Description of problem: Getting message, "Prometheus could not scrape fluentd for more than 10m." Version-Release number of selected component (if applicable): 4.7.34 How reproducible: Unconfirmed Additional info: Customer set label openshift.io/cluster-monitoring: "true" set but still that error is not clearing. The prometheus pods are noting this error on repeat: 2021-10-31T03:05:06.385693354Z level=error ts=2021-10-31T03:05:06.385Z caller=klog.go:96 component=k8s_client_runtime func=ErrorDepth msg="github.com/prometheus/prometheus/discovery/kubernetes/kubernetes.go:428: Failed to watch *v1.Pod: failed to list *v1.Pod: pods is forbidden: User \"system:serviceaccount:openshift-monitoring:prometheus-k8s\" cannot list resource \"pods\" in API group \"\" in the namespace \"openshift-logging\"" 2021-10-31T03:05:08.607296440Z level=error ts=2021-10-31T03:05:08.607Z caller=klog.go:96 component=k8s_client_runtime func=ErrorDepth msg="github.com/prometheus/prometheus/discovery/kubernetes/kubernetes.go:427: Failed to watch *v1.Service: failed to list *v1.Service: services is forbidden: User \"system:serviceaccount:openshift-monitoring:prometheus-k8s\" cannot list resource \"services\" in API group \"\" in the namespace \"openshift-logging\"" 2021-10-31T03:05:31.197590776Z level=error ts=2021-10-31T03:05:31.197Z caller=klog.go:96 component=k8s_client_runtime func=ErrorDepth msg="github.com/prometheus/prometheus/discovery/kubernetes/kubernetes.go:426: Failed to watch *v1.Endpoints: failed to list *v1.Endpoints: endpoints is forbidden: User \"system:serviceaccount:openshift-monitoring:prometheus-k8s\" cannot list resource \"endpoints\" in API group \"\" in the namespace \"openshift-logging\"" We found a similar bug from an older version: https://bugzilla.redhat.com/show_bug.cgi?id=1774907 Using diagnostic steps from that bug: # token=`oc -n openshift-monitoring sa get-token prometheus-k8s` # oc auth can-i list endpoints -n openshift-logging --token $token # oc auth can-i list endpoints -n openshift-logging --token $token # oc auth can-i list endpoints -n openshift-logging --token $token # oc auth can-i list endpoints -n openshift-logging --token $token # oc auth can-i list endpoints -n openshift-logging --token $token # oc auth can-i list endpoints -n openshift-logging --token $token These all result "no". I suspect something has failed to set the proper rolebindings for prometheus-k8s. Are there roles that should be added? Can they be added manually?

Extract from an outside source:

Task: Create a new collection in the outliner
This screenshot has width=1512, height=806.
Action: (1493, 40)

Other cluster operators(e.g. cluster-etcd-operator] defines explicit role[1] bindings[2] to the `prometheus-k8s` service account. You may need to follow the same. But I'm wondering why it was not done from cluster-logging operator! [1] https://github.com/openshift/cluster-etcd-operator/blob/master/manifests/0000_90_etcd-operator_01_prometheusrole.yaml [2] https://github.com/openshift/cluster-etcd-operator/blob/master/manifests/0000_90_etcd-operator_02_prometheusrolebinding.yaml
It seems cluster-logging-operator has the necessary role[1] binding[2] to the `prometheus-k8s` service account. [1] https://github.com/openshift/cluster-logging-operator/blob/release-4.7/manifests/4.7/0100_clusterroles.yaml [2] https://github.com/openshift/cluster-logging-operator/blob/release-4.7/manifests/4.7/0110_clusterrolebindings.yaml
The product OpenShift Logging does not compile any version 4.7. The last release bound to OCP is 4.6.z. Anything after that has a prefix 5.x (e.g. 5.0, 5.1, 5.2). If your image bundle registry is showing up anything like 4.7 it is a registry issue. Please use 5.x.

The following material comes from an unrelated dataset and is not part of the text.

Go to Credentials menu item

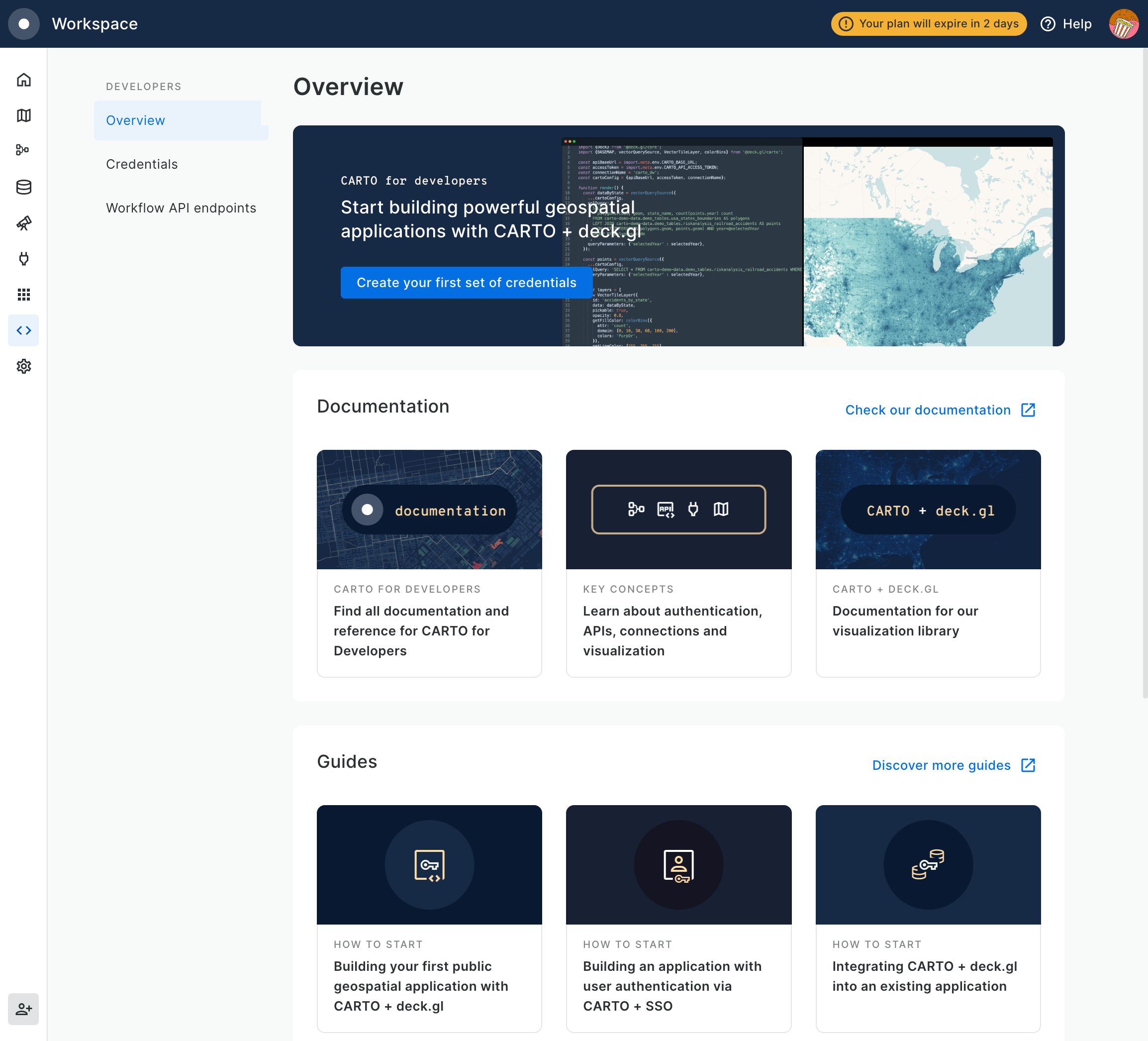(142, 164)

Hi, my apologies, the OpenShift Logging version is: cluster-logging.5.2.2-21 It slipped my mind that the products are tracking different release cycles now. Can we re-open this against 5.2.2?
Actually, looks like I set the version 4.7 when the component was set to Monitoring... Should we move this to JIRA as this is Logging 5.2? I know new bugs should be sent there but not sure what the protocol is if it's possibly related to other components like monitoring.
Apologies for the comment spam; I'll close this and move to JIRA.